• **Given exercise**
Write out each of the records below word for word, keeping every line in its original order.

• **Information shown**

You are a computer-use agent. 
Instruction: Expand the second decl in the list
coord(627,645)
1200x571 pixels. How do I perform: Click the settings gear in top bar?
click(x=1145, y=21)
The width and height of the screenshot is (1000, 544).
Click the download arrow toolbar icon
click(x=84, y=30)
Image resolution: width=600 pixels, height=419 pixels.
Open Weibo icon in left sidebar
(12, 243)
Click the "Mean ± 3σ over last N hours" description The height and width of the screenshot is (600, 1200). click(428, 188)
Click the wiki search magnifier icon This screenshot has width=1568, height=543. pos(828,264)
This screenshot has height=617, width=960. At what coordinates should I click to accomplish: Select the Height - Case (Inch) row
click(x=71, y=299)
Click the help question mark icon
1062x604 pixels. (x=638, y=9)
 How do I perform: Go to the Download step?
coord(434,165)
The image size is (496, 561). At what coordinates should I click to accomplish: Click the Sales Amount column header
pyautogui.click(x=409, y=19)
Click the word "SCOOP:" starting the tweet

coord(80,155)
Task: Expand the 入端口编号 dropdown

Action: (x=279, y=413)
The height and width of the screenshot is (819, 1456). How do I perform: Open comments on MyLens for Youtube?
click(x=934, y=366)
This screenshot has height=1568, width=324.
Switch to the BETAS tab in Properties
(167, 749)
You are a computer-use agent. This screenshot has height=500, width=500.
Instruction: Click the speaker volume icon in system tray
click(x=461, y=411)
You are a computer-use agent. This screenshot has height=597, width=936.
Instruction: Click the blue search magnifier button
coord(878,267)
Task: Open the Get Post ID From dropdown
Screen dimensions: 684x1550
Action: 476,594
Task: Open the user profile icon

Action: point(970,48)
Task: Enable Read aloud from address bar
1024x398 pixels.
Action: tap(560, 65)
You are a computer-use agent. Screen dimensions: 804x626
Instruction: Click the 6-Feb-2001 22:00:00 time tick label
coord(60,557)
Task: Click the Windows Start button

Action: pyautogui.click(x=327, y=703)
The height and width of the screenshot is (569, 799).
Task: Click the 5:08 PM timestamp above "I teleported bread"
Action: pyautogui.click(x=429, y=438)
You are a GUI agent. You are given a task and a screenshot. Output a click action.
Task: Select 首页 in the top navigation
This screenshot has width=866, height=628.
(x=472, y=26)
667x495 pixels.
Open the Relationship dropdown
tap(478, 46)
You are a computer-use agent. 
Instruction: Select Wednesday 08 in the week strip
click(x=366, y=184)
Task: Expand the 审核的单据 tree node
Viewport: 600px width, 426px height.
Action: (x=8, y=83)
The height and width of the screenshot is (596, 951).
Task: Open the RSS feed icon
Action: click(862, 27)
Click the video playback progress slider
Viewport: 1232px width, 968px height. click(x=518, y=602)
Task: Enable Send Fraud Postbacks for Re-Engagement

• **Exercise response**
You are a computer-use agent. 
Instruction: Expand the second decl in the list
coord(627,645)
1200x571 pixels. How do I perform: Click the settings gear in top bar?
click(x=1145, y=21)
The width and height of the screenshot is (1000, 544).
Click the download arrow toolbar icon
click(x=84, y=30)
Image resolution: width=600 pixels, height=419 pixels.
Open Weibo icon in left sidebar
(12, 243)
Click the "Mean ± 3σ over last N hours" description The height and width of the screenshot is (600, 1200). click(428, 188)
Click the wiki search magnifier icon This screenshot has width=1568, height=543. pos(828,264)
This screenshot has height=617, width=960. At what coordinates should I click to accomplish: Select the Height - Case (Inch) row
click(x=71, y=299)
Click the help question mark icon
1062x604 pixels. (x=638, y=9)
 How do I perform: Go to the Download step?
coord(434,165)
The image size is (496, 561). At what coordinates should I click to accomplish: Click the Sales Amount column header
pyautogui.click(x=409, y=19)
Click the word "SCOOP:" starting the tweet

coord(80,155)
Task: Expand the 入端口编号 dropdown

Action: (x=279, y=413)
The height and width of the screenshot is (819, 1456). How do I perform: Open comments on MyLens for Youtube?
click(x=934, y=366)
This screenshot has height=1568, width=324.
Switch to the BETAS tab in Properties
(167, 749)
You are a computer-use agent. This screenshot has height=500, width=500.
Instruction: Click the speaker volume icon in system tray
click(x=461, y=411)
You are a computer-use agent. This screenshot has height=597, width=936.
Instruction: Click the blue search magnifier button
coord(878,267)
Task: Open the Get Post ID From dropdown
Screen dimensions: 684x1550
Action: 476,594
Task: Open the user profile icon

Action: point(970,48)
Task: Enable Read aloud from address bar
1024x398 pixels.
Action: tap(560, 65)
You are a computer-use agent. Screen dimensions: 804x626
Instruction: Click the 6-Feb-2001 22:00:00 time tick label
coord(60,557)
Task: Click the Windows Start button

Action: pyautogui.click(x=327, y=703)
The height and width of the screenshot is (569, 799).
Task: Click the 5:08 PM timestamp above "I teleported bread"
Action: pyautogui.click(x=429, y=438)
You are a GUI agent. You are given a task and a screenshot. Output a click action.
Task: Select 首页 in the top navigation
This screenshot has width=866, height=628.
(x=472, y=26)
667x495 pixels.
Open the Relationship dropdown
tap(478, 46)
You are a computer-use agent. 
Instruction: Select Wednesday 08 in the week strip
click(x=366, y=184)
Task: Expand the 审核的单据 tree node
Viewport: 600px width, 426px height.
Action: (x=8, y=83)
The height and width of the screenshot is (596, 951).
Task: Open the RSS feed icon
Action: click(862, 27)
Click the video playback progress slider
Viewport: 1232px width, 968px height. click(x=518, y=602)
Task: Enable Send Fraud Postbacks for Re-Engagement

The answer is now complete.